Fujifilm Instax Mini LiPlay
A hybrid film and digital camera, the Fujifilm Instax Mini LiPlay wraps up the best of film photography with digital convenience. The LiPlay has several features in common with the SQ20, except the prints are smaller — and you can actually print the photos that already exist on yout phone, thanks to a wireless connection built-in.
With the LiPlay, you get Instax Mini film photos, but with perks like a screen to preview your shot. Controls are minimal. You can turn the flash on and off, but can’t tweak exposure settings. Focus is also locked in the center. And since it’s designed to print out instant photos where imperfection is part of the charm, the digital sensor isn’t exactly great quality (read: your phone is better).

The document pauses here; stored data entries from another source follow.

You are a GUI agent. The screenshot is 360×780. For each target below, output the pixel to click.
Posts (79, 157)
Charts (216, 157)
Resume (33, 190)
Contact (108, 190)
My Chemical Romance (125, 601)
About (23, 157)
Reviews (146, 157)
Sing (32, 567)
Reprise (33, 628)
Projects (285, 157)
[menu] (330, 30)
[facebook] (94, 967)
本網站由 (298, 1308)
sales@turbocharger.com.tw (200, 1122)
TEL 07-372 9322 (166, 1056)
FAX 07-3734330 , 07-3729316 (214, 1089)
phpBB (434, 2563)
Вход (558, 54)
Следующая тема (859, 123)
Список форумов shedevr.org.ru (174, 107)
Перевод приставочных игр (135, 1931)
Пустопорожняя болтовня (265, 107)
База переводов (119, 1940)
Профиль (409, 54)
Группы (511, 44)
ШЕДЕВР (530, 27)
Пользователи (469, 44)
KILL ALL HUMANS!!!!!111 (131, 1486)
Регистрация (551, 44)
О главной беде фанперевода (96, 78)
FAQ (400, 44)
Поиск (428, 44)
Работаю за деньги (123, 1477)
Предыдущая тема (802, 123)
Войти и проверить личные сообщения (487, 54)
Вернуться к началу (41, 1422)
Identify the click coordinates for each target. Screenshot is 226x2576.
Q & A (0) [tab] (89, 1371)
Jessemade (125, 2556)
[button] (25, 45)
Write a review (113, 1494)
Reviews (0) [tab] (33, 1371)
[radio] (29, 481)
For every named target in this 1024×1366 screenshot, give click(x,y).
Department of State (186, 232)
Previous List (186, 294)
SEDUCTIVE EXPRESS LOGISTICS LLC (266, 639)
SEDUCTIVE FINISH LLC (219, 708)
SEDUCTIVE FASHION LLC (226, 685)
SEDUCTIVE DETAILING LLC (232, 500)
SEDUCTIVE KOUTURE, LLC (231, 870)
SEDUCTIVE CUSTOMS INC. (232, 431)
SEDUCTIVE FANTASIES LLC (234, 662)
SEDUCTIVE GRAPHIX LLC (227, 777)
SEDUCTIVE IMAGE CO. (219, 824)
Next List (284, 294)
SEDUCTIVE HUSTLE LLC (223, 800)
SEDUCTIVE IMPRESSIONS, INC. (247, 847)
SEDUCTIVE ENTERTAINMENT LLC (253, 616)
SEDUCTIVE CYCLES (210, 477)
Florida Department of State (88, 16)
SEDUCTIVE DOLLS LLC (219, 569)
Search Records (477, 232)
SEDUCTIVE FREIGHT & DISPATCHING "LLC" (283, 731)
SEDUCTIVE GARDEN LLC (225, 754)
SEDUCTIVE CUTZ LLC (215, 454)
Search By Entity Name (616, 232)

None of those things are unexpected for an instant film camera. Our biggest complaint was simply that the battery life didn’t last as long as we’d like, although if you aren’t constantly connecting to the camera’s Wi-Fi, you’ll probably have better results.
The Mini LiPlay is one of the more fun instant cameras that we’ve tried. It functions just like an instant camera with a screen, or you can use it as a mobile printer for your smartphone snaps. An audio feature will record ten seconds of audio and “print” the audio into a QR code. Hand that image to a friend, and a scan of that QR code reveals the audio. For an instant camera that’s both fun and versatile, the Mini LiPlay is a good choice.